The level of various metabolites, involved both in inflammatory/oxidative stress processes and in energy metabolism, was modulated by digoxin and TNFα. For example, taurine and myo-inositol are strongly involved in the osmotic/volume regulation of brain cells [54, 55], and their modulation during astrocyte activation may be associated to the morphological changes observed in the astrocytes. In addition, taurine is also involved in energy metabolism [56, 57]. Then, the increased levels of glucose-6-phosphate, fructose 1,6-bisphosphate and ribose-5-phosphate after exposure to TNFα and digoxin suggest a stimulation of the pentose phosphate pathway that is a major source of NADPH for resistance to oxidative stress and therefore to inflammation. No statistically significant increase of NADPH was evidenced. However, the trend is very clear considering the fact that a high variability is expected for such an oxidation-sensitive molecule. All these metabolites may be considered as bridges between inflammation and energy metabolism.

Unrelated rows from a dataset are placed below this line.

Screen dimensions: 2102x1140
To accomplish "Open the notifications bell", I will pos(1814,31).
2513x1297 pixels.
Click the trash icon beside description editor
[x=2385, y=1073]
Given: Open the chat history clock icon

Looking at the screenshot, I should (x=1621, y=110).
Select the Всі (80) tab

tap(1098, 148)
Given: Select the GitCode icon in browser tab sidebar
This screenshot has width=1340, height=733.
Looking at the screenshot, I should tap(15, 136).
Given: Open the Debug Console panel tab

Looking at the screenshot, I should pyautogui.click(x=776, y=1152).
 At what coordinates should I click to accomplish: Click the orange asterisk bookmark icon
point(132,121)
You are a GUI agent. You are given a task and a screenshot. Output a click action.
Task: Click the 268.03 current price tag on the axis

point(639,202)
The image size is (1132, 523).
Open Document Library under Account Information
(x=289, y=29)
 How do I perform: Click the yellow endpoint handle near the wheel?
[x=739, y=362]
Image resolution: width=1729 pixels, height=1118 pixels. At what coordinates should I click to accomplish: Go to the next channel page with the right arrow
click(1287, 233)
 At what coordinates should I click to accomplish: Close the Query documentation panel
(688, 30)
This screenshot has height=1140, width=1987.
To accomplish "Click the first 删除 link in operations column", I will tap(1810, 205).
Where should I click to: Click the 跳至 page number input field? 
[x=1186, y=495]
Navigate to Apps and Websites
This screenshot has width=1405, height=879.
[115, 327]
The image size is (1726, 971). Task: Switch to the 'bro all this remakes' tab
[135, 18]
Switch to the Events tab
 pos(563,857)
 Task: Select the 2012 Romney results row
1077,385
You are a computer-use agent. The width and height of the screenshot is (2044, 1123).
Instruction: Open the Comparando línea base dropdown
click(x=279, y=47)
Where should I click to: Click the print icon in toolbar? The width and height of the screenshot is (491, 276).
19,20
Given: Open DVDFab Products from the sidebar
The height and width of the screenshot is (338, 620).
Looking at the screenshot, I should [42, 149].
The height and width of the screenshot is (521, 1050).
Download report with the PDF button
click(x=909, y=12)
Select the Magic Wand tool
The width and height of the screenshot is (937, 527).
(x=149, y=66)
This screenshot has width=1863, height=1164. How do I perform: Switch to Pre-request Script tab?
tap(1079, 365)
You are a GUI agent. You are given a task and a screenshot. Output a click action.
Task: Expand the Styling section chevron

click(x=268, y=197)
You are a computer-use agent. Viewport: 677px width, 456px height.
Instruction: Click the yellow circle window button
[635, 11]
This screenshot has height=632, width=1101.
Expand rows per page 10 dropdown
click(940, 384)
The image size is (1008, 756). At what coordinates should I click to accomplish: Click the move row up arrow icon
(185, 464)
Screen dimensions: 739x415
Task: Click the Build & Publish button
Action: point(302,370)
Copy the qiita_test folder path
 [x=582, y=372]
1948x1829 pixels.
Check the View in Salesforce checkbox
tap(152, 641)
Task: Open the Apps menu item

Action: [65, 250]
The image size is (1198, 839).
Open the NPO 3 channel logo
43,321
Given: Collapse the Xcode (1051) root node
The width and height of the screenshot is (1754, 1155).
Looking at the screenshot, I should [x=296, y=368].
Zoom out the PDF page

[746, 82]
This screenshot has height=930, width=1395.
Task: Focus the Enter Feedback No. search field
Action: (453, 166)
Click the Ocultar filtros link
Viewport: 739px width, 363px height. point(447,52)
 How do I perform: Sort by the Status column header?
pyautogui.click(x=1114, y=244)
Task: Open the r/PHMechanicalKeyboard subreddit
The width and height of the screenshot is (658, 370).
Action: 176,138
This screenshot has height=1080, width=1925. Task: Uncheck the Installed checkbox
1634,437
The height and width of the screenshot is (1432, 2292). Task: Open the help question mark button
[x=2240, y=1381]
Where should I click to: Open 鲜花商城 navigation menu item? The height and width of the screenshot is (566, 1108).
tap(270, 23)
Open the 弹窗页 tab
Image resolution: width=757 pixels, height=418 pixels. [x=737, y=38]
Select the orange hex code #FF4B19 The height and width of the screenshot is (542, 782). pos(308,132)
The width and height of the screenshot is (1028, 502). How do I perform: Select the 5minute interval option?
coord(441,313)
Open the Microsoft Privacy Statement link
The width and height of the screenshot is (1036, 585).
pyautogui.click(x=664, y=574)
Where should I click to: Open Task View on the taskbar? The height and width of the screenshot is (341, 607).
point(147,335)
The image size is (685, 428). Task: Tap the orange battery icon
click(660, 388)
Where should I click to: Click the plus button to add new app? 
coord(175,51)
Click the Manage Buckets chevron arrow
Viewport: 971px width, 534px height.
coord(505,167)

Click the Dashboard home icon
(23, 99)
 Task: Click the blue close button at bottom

Taken together, the results of this study show that human ReN-derived astrocytes are directly activated by digoxin and increase their glycolytic capacity at low concentration without increasing oxidative phosphorylation. The same astrocytic behavior was previously reported after exposure of the same human astrocytes to pro-inflammatory cytokines (TNFα and IL1β), suggesting increased glycolysis as a common response of reactive astrocytes. Knowing the potentially deleterious effects of reactive astrocytes on neurons, our results may explain, at least partially, some of the described neurotoxic side effects reported by patients under digoxin treatment [20, 21].

In conclusion, whether astrocyte activation is triggered by cytokines or a xenobiotic, it is strongly tied to energy metabolism in human ReN-derived astrocytes. Furthermore, the interest of using increased glycolysis and related molecules as new endpoints to detect astrocyte activation in vitro, and therefore identify potentially neurotoxic chemicals, should be further investigated. Finally, ReN-derived astrocytes may help to decipher mechanisms of neurotoxicity in ascertaining the ability of chemicals to directly target astrocytes.